The puppy was purchased at a fundraiser auction by a close friend of Stevens for over $1,000. Stevens claimed her value as $250 on his disclosure forms, because that is how much he paid for Taz, when he purchased him to keep Keely company.

Osmar described the dog as being worth only $50-$100 had he sold her himself, and Monson, who took both puppies off the Stevens hands when they became too uncontrollable for the streets of Washington, D.C., said, "they weren't very good sled dogs" in his estimation, intimating that in the Alaska market, they weren't very valuable at all.

The government has continued to maintain, however, that Stevens should have claimed the price that was paid for Keely at auction.

The defense brings several more witnesses to the stand Friday, including its second high-profile character witness, former Secretary of State Colin Powell.

Prosecution rests

The government prosecution rested its case against Stevens earlier on Thursday after adding a surprise witness to its appearance roster when court was gaveled into session in the morning.

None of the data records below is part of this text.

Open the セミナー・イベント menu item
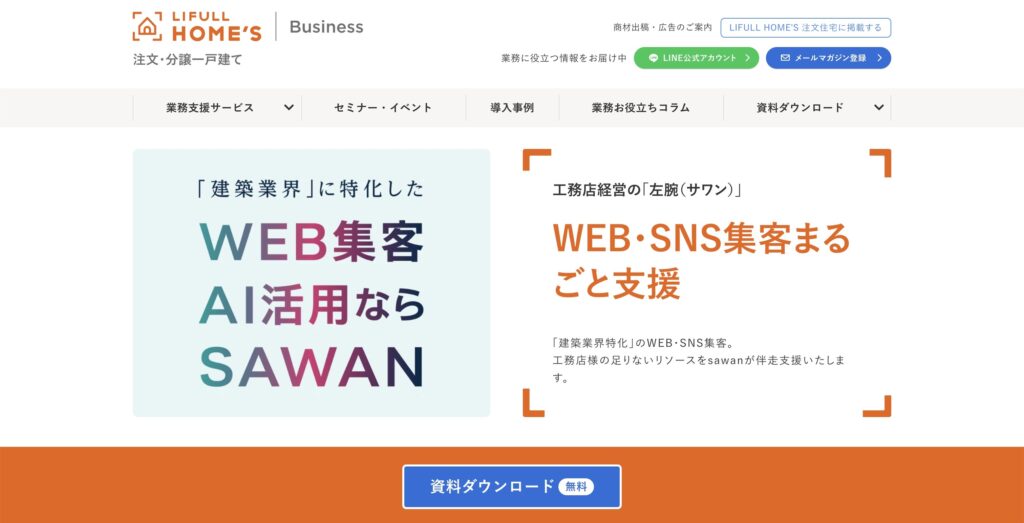 tap(383, 108)
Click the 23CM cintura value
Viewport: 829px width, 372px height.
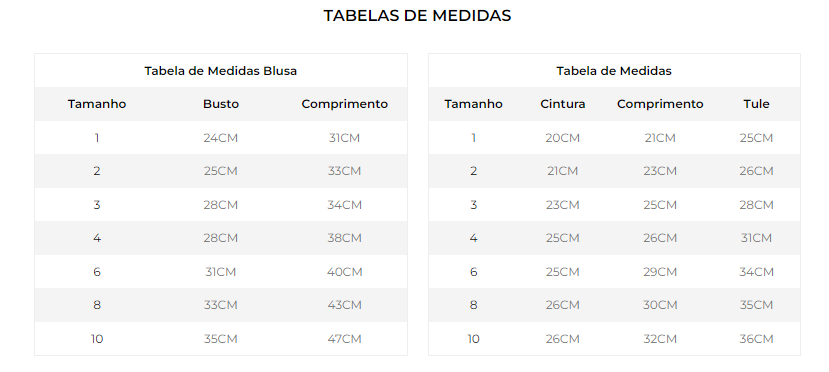coord(563,205)
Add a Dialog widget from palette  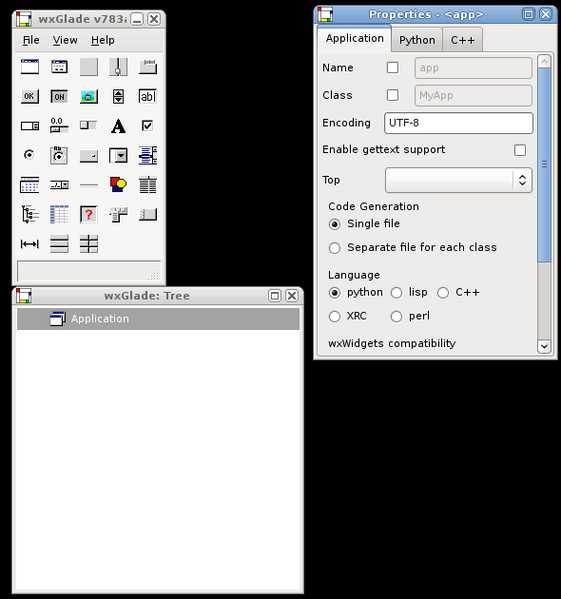[59, 67]
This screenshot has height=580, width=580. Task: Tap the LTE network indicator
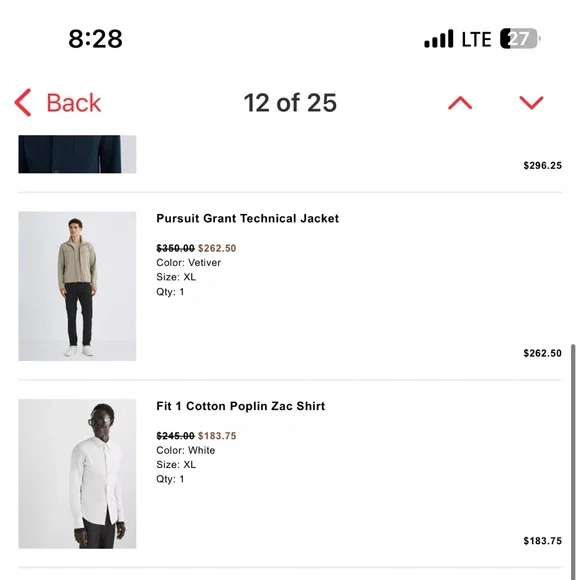point(476,39)
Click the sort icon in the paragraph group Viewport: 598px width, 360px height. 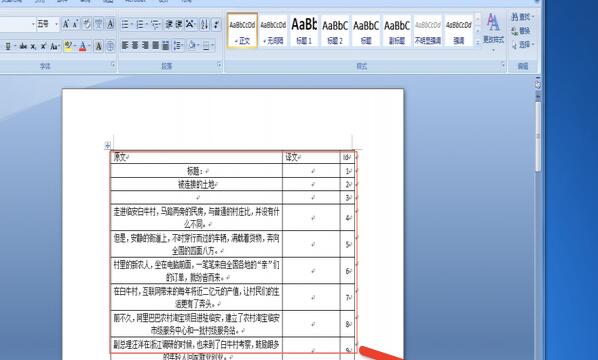[x=205, y=25]
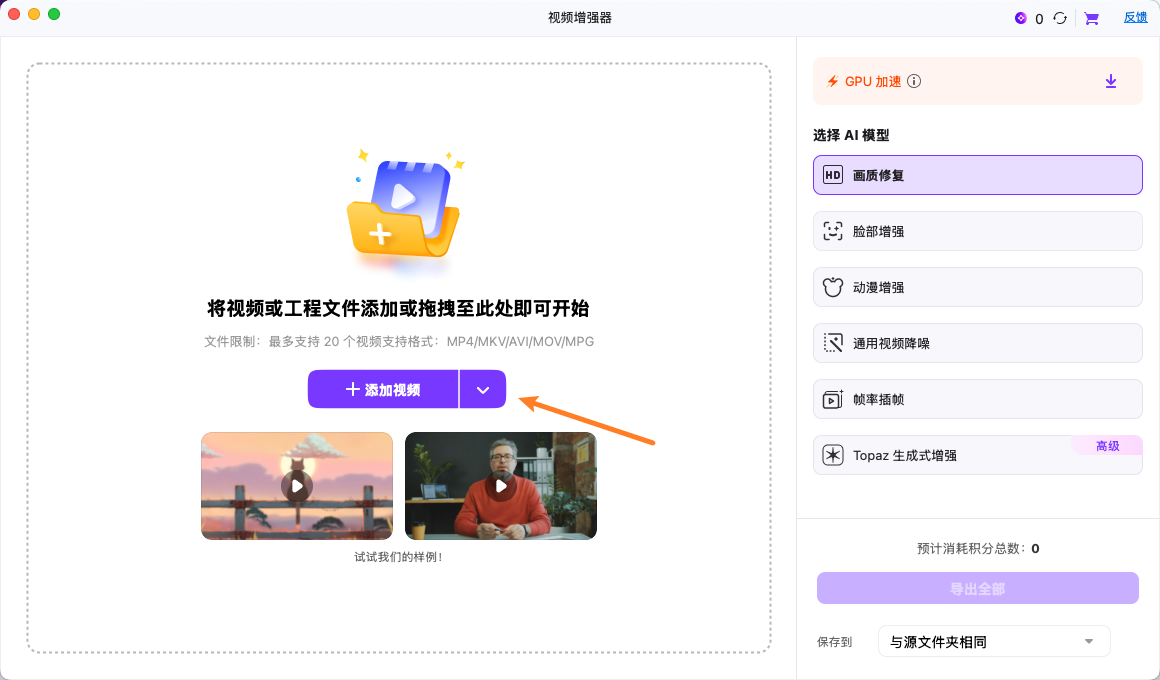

That witness was former VECO employee Dave Anderson, who has been described throughout the trial thus far as one of the main foremen on the renovation of Sen. Stevens' Girdwood, Alaska., "chalet." It is that renovation which has caused Stevens the most grief. The government contends Stevens never paid for — or claimed on his disclosure forms — the work VECO and its employees did on the house, and has valued VECO's portion of the project at $188,000.

Anderson is thought to have been the figure inside the now defunct oil services firm who blew the whistle about the company's work on Stevens' house.

Anderson has been a divisive figure through the entirety of the trial to date. His questioned role in the renovation nearly ended up being the demise of the government's case, as the prosecution was sanctioned late Wednesday by federal Judge Sullivan for including as evidence false time logs submitted by Anderson to his bosses at VECO. Anderson had attempted to claim as work hours some seven weeks he spent away from the job to assist family members in Oregon.

The judge blasted government prosecutors yesterday for submitting the time logs as evidence, saying they new the logs "were lies."

Judge Sullivan instructed the jury later in the day Thursday to disregard the time logs, but the government's sudden production of Anderson and as a witness in the morning effectively mitigated the effects of those instructions, which were intended by the judge as a sanction of the government's efforts. Anderson provided thorough and often entertaining testimony about the extensiveness of the work he performed on Stevens' residence, and the lengthy amount of time he spent there. He admitted to the seven-week absence on the stand.

The defense team, in another surprise move, opted not to cross-examine Anderson.